The number of AI models practically required can quickly explode and burst the available IT resources. Is there a way out of this trap?
Building software systems that use AI-based analytics methods is no longer a problem. There are many ready-made building blocks. However, depending on the type of application, many individual AI models per user can be needed. For example, this happens, if a user runs different projects and a special AI model needs to be trained and used for each one. This is not uncommon with project-specific classifiers. Over time, this can result in many different models and the user wants to have all available at the same time.
Possibly the software system is licensed in parallel to different customers, e.g. in the form of a SaaS solution. In this case, the number of AI models needed then quickly multiplies to several hundred, if not a thousand.
Of course, requests for analyses to the system should be answered in milliseconds. Unfortunately, machine learning and deep learning models require many resources and a non-negligible ramp-up phase until they are usable. In the end, services would have to be started for all possible models and continuously provided. This is the only way to meet the demand for a response in a few milliseconds for every request.
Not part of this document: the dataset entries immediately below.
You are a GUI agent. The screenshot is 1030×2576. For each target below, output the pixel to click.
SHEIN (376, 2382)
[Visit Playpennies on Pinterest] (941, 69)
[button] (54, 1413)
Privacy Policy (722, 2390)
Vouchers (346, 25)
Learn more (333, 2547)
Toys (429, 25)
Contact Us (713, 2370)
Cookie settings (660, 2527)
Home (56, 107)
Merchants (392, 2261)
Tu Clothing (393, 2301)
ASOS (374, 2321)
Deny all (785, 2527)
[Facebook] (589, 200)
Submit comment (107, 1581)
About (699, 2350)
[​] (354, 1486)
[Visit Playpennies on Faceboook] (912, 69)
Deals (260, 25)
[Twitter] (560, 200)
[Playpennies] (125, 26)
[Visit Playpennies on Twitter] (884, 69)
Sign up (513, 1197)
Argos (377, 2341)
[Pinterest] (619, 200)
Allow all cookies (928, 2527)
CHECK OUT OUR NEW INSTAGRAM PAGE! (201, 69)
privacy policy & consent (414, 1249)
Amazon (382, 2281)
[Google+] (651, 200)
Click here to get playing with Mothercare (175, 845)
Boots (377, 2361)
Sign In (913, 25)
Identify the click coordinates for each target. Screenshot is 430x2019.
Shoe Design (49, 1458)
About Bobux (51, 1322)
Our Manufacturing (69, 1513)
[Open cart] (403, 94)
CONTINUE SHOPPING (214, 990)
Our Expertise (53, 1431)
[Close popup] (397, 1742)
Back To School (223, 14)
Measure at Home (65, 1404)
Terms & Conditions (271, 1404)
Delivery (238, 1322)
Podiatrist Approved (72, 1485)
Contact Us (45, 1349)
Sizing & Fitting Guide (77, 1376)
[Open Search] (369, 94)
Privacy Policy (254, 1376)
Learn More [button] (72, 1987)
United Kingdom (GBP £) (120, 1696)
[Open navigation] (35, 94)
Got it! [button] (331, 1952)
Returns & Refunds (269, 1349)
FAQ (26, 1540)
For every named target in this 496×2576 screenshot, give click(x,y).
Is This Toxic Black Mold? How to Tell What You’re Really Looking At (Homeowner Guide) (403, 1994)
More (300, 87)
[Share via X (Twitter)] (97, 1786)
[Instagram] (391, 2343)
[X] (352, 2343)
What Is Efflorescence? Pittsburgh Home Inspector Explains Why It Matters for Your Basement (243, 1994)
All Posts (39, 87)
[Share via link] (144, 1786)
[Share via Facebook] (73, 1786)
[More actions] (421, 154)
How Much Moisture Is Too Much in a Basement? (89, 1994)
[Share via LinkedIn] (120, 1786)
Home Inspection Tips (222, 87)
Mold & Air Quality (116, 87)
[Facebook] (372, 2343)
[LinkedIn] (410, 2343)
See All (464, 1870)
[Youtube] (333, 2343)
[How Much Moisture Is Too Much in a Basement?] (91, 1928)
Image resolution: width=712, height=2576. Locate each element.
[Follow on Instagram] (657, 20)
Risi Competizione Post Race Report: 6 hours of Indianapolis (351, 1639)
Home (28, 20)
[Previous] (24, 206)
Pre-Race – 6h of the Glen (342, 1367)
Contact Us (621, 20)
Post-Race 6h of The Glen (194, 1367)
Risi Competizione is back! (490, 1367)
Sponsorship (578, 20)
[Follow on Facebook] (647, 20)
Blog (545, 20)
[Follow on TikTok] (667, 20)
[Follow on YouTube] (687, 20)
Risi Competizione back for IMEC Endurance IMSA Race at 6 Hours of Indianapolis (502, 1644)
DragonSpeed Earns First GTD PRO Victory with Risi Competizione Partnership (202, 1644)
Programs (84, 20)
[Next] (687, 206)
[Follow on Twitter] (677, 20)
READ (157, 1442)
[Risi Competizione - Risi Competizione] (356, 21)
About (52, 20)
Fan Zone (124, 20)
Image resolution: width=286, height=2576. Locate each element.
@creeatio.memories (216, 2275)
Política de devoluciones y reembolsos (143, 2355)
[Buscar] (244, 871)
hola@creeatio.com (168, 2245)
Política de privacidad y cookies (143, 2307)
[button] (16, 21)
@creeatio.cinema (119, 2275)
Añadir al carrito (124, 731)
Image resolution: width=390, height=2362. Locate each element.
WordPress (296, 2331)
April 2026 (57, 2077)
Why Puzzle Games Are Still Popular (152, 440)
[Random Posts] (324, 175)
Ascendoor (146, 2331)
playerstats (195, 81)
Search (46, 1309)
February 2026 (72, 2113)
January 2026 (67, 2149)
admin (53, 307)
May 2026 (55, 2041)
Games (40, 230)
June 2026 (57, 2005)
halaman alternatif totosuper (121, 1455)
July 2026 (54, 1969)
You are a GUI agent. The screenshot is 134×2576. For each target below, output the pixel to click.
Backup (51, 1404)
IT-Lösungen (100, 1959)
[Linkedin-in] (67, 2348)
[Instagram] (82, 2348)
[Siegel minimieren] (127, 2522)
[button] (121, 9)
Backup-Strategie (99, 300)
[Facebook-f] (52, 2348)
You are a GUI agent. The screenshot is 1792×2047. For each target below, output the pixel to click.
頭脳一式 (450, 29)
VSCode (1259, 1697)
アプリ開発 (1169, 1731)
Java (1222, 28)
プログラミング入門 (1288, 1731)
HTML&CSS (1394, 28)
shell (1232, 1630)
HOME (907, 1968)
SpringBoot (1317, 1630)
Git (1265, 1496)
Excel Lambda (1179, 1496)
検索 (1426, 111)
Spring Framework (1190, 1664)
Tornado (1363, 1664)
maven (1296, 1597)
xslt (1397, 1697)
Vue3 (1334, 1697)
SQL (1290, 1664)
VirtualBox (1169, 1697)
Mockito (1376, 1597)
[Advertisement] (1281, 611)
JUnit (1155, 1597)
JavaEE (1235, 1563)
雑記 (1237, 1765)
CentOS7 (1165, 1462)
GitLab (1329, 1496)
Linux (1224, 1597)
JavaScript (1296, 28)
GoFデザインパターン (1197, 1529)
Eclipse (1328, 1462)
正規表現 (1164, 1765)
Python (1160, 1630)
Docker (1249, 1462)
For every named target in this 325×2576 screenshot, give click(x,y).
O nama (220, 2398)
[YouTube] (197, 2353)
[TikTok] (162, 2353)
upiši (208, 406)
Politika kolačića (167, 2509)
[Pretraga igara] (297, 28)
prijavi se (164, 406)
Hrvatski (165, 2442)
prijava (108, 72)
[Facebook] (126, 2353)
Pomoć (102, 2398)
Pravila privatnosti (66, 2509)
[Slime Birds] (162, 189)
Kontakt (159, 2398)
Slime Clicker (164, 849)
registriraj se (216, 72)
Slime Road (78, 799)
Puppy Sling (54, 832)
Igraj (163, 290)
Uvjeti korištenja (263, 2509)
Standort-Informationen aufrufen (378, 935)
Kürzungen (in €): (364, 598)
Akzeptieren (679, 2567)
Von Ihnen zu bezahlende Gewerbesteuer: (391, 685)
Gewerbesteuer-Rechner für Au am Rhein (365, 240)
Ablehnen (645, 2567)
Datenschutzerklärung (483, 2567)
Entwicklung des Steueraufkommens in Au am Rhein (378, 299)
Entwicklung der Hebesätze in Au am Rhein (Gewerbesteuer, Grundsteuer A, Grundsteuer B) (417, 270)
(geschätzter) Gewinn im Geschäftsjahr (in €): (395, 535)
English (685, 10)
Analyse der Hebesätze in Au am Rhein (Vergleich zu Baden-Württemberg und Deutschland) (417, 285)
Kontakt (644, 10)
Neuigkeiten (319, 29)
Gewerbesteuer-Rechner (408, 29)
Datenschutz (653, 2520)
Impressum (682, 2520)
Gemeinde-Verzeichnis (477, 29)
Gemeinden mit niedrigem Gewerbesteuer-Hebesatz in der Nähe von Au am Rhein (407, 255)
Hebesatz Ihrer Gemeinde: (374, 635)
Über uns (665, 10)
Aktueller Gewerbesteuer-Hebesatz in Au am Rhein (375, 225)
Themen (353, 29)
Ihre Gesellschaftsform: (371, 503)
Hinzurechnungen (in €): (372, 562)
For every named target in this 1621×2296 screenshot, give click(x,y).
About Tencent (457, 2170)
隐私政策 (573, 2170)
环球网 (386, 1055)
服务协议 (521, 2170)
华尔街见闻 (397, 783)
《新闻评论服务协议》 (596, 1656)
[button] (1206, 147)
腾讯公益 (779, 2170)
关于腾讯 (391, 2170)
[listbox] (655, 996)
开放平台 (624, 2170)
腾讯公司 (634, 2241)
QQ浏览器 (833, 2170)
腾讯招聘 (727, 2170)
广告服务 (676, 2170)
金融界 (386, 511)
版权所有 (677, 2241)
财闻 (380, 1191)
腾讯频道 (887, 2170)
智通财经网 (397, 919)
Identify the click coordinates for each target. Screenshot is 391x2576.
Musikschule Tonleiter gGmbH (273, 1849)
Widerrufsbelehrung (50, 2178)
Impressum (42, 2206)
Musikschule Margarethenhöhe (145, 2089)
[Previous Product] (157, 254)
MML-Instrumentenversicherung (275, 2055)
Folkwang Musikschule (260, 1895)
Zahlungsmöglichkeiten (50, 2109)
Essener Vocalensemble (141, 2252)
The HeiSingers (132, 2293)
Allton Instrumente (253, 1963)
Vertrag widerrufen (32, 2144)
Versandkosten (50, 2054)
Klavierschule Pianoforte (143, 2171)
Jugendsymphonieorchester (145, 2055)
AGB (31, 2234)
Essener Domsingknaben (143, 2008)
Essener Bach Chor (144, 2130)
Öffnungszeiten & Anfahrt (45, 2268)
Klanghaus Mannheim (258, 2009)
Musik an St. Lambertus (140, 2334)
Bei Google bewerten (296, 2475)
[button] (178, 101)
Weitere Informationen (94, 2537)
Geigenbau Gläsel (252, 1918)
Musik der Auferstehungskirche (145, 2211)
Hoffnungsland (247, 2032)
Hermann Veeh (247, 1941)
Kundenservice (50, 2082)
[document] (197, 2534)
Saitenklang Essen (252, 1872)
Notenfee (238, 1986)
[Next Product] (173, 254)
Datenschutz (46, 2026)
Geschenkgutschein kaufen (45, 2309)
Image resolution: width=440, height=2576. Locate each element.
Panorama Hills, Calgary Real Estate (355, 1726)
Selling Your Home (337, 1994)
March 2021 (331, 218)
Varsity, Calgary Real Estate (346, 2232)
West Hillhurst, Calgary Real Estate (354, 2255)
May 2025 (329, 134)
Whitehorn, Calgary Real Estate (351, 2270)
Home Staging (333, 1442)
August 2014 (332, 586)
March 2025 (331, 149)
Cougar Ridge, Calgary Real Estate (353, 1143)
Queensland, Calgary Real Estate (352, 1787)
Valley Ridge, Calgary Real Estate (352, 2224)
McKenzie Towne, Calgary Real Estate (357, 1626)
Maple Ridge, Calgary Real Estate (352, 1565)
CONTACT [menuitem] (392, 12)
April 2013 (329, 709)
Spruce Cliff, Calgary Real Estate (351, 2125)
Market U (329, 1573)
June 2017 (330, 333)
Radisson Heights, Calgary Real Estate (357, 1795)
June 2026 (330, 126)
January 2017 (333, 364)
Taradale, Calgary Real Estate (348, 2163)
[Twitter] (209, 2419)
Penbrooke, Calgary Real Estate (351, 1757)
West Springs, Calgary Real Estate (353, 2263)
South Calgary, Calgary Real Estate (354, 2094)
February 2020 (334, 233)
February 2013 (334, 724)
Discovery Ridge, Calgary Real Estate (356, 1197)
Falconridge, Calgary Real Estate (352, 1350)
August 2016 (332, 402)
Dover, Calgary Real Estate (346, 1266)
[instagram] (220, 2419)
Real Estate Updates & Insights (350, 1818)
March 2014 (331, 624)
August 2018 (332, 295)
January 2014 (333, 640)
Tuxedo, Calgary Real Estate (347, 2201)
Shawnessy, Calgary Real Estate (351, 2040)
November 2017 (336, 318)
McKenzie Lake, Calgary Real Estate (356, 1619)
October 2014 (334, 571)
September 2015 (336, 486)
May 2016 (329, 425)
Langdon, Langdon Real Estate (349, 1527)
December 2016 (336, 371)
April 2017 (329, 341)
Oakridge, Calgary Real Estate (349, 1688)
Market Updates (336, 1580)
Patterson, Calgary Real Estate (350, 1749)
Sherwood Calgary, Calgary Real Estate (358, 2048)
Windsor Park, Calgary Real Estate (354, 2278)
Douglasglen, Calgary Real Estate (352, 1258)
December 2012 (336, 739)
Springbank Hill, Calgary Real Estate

From a business point of view, this is a no-go: the enormous consumption of resources results in extreme costs per transaction, and it is also an ecological disaster. Viewed individually, the individual services/AI models are used not so often. However, since they all have to be kept running all the time, the result is high energy consumption with little productive benefit. This is really not green IT.
… and the solution?
One way to avoid this trap is to quickly swap models in and out depending on requirements and needs. This sounds easier than it is. After loading an AI model, in many cases a ‘working internal structure’ is created during the ramp-up phase. This internal structure is not normally relocatable in working memory. That means, without an extension to the system that loads and processes the models, the swapping of the running AI models is almost impossible to build.
First, an internal structure of the model is needed that does not depend on a special position in the working memory. For example, pointers to memory areas are forbidden and must not be contained within it.
During the ramp-up phase, the trained model is loaded and converted into the new, internal structure. This puts the AI system in a runnable state. After this initialization step is completed, a dump can be generated from the internal models and saved. Another extension is required for this.
Further customization of the AI system is then used to replace the required models depending on the work requirement. The runnable dumps no longer need a ramp-up phase. So they are immediately usable after the swap. Multiple caching layers can be used for further speed ups of the swapping.
As a result of these changes to the AI system, fast swapping of models within milliseconds is truly possible. Few instances of the AI system can use many different models. This accommodates the use in a microservices architecture. In addition, there is a saving of resources and of course the reduction of energy consumption - Green IT.